> _YOUR INSTRUCTIONS_: Switch every "computer-use agent" in the records below to "desktop agent" and leave the rest of the text unchanged.

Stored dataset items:
--------------------

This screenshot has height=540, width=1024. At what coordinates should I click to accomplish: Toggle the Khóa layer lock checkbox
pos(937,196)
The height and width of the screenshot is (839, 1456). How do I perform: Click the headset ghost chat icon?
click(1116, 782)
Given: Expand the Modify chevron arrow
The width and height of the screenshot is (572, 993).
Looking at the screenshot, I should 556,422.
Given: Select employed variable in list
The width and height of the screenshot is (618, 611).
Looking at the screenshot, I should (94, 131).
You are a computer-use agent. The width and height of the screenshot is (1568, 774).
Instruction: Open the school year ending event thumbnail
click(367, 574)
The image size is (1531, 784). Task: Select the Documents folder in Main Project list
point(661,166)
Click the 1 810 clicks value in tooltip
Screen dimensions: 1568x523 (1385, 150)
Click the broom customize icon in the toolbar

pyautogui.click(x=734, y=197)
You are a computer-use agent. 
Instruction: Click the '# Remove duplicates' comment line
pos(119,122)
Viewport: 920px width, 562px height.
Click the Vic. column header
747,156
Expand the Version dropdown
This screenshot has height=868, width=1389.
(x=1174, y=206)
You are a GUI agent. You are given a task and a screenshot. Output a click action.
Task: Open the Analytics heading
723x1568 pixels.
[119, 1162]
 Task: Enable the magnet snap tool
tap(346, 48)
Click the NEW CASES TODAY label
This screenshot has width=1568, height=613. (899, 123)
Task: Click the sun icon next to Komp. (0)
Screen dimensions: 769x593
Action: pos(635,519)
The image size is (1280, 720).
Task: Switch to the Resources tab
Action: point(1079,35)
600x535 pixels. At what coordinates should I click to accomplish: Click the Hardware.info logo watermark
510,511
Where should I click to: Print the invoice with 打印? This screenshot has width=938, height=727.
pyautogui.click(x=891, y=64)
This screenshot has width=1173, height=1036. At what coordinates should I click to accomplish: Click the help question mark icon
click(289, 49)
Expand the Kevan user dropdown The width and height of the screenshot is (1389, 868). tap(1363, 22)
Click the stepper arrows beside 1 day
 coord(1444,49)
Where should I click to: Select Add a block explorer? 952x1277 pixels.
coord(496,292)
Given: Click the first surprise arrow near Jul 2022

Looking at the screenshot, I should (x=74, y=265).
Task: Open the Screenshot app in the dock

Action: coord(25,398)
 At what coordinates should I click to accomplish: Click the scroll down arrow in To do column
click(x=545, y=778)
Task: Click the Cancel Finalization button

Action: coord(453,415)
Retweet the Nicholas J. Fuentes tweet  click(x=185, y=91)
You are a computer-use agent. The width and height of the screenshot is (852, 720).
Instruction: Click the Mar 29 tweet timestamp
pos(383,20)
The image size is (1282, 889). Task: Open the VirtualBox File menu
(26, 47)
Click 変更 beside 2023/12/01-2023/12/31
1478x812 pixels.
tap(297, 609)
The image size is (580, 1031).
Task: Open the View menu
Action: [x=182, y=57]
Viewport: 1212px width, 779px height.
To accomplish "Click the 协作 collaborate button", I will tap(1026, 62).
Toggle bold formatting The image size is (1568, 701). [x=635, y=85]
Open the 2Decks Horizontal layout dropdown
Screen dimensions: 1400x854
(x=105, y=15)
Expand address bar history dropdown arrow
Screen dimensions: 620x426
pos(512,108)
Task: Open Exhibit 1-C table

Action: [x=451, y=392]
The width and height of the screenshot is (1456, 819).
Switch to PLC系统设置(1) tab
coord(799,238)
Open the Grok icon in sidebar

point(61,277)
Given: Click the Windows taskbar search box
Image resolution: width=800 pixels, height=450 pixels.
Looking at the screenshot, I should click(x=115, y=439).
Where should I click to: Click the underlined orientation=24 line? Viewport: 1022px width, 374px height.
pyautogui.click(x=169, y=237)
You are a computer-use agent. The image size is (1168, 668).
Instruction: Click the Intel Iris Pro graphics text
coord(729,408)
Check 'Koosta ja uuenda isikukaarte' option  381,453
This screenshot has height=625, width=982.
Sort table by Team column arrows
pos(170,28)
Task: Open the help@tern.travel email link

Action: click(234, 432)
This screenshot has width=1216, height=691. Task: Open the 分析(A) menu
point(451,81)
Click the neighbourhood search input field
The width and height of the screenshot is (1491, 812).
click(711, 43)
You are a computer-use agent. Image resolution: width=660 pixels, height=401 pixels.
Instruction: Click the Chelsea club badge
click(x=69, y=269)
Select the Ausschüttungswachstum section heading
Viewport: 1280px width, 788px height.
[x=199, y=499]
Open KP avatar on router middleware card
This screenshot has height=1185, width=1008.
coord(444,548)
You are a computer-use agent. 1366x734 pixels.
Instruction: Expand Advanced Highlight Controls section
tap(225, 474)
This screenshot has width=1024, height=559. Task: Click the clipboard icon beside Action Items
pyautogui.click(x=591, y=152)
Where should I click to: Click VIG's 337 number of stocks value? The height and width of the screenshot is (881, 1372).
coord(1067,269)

--------------------

> _EXPECTED OUTPUT_:
This screenshot has height=540, width=1024. At what coordinates should I click to accomplish: Toggle the Khóa layer lock checkbox
pos(937,196)
The height and width of the screenshot is (839, 1456). How do I perform: Click the headset ghost chat icon?
click(1116, 782)
Given: Expand the Modify chevron arrow
The width and height of the screenshot is (572, 993).
Looking at the screenshot, I should 556,422.
Given: Select employed variable in list
The width and height of the screenshot is (618, 611).
Looking at the screenshot, I should (94, 131).
You are a desktop agent. The width and height of the screenshot is (1568, 774).
Instruction: Open the school year ending event thumbnail
click(367, 574)
The image size is (1531, 784). Task: Select the Documents folder in Main Project list
point(661,166)
Click the 1 810 clicks value in tooltip
Screen dimensions: 1568x523 (1385, 150)
Click the broom customize icon in the toolbar

pyautogui.click(x=734, y=197)
You are a desktop agent. 
Instruction: Click the '# Remove duplicates' comment line
pos(119,122)
Viewport: 920px width, 562px height.
Click the Vic. column header
747,156
Expand the Version dropdown
This screenshot has height=868, width=1389.
(x=1174, y=206)
You are a GUI agent. You are given a task and a screenshot. Output a click action.
Task: Open the Analytics heading
723x1568 pixels.
[119, 1162]
 Task: Enable the magnet snap tool
tap(346, 48)
Click the NEW CASES TODAY label
This screenshot has width=1568, height=613. (899, 123)
Task: Click the sun icon next to Komp. (0)
Screen dimensions: 769x593
Action: pos(635,519)
The image size is (1280, 720).
Task: Switch to the Resources tab
Action: point(1079,35)
600x535 pixels. At what coordinates should I click to accomplish: Click the Hardware.info logo watermark
510,511
Where should I click to: Print the invoice with 打印? This screenshot has width=938, height=727.
pyautogui.click(x=891, y=64)
This screenshot has width=1173, height=1036. At what coordinates should I click to accomplish: Click the help question mark icon
click(289, 49)
Expand the Kevan user dropdown The width and height of the screenshot is (1389, 868). tap(1363, 22)
Click the stepper arrows beside 1 day
 coord(1444,49)
Where should I click to: Select Add a block explorer? 952x1277 pixels.
coord(496,292)
Given: Click the first surprise arrow near Jul 2022

Looking at the screenshot, I should (x=74, y=265).
Task: Open the Screenshot app in the dock

Action: coord(25,398)
 At what coordinates should I click to accomplish: Click the scroll down arrow in To do column
click(x=545, y=778)
Task: Click the Cancel Finalization button

Action: coord(453,415)
Retweet the Nicholas J. Fuentes tweet  click(x=185, y=91)
You are a desktop agent. The width and height of the screenshot is (852, 720).
Instruction: Click the Mar 29 tweet timestamp
pos(383,20)
The image size is (1282, 889). Task: Open the VirtualBox File menu
(26, 47)
Click 変更 beside 2023/12/01-2023/12/31
1478x812 pixels.
tap(297, 609)
The image size is (580, 1031).
Task: Open the View menu
Action: [x=182, y=57]
Viewport: 1212px width, 779px height.
To accomplish "Click the 协作 collaborate button", I will tap(1026, 62).
Toggle bold formatting The image size is (1568, 701). [x=635, y=85]
Open the 2Decks Horizontal layout dropdown
Screen dimensions: 1400x854
(x=105, y=15)
Expand address bar history dropdown arrow
Screen dimensions: 620x426
pos(512,108)
Task: Open Exhibit 1-C table

Action: [x=451, y=392]
The width and height of the screenshot is (1456, 819).
Switch to PLC系统设置(1) tab
coord(799,238)
Open the Grok icon in sidebar

point(61,277)
Given: Click the Windows taskbar search box
Image resolution: width=800 pixels, height=450 pixels.
Looking at the screenshot, I should click(x=115, y=439).
Where should I click to: Click the underlined orientation=24 line? Viewport: 1022px width, 374px height.
pyautogui.click(x=169, y=237)
You are a desktop agent. The image size is (1168, 668).
Instruction: Click the Intel Iris Pro graphics text
coord(729,408)
Check 'Koosta ja uuenda isikukaarte' option  381,453
This screenshot has height=625, width=982.
Sort table by Team column arrows
pos(170,28)
Task: Open the help@tern.travel email link

Action: click(234, 432)
This screenshot has width=1216, height=691. Task: Open the 分析(A) menu
point(451,81)
Click the neighbourhood search input field
The width and height of the screenshot is (1491, 812).
click(711, 43)
You are a desktop agent. Image resolution: width=660 pixels, height=401 pixels.
Instruction: Click the Chelsea club badge
click(x=69, y=269)
Select the Ausschüttungswachstum section heading
Viewport: 1280px width, 788px height.
[x=199, y=499]
Open KP avatar on router middleware card
This screenshot has height=1185, width=1008.
coord(444,548)
You are a desktop agent. 1366x734 pixels.
Instruction: Expand Advanced Highlight Controls section
tap(225, 474)
This screenshot has width=1024, height=559. Task: Click the clipboard icon beside Action Items
pyautogui.click(x=591, y=152)
Where should I click to: Click VIG's 337 number of stocks value? The height and width of the screenshot is (881, 1372).
coord(1067,269)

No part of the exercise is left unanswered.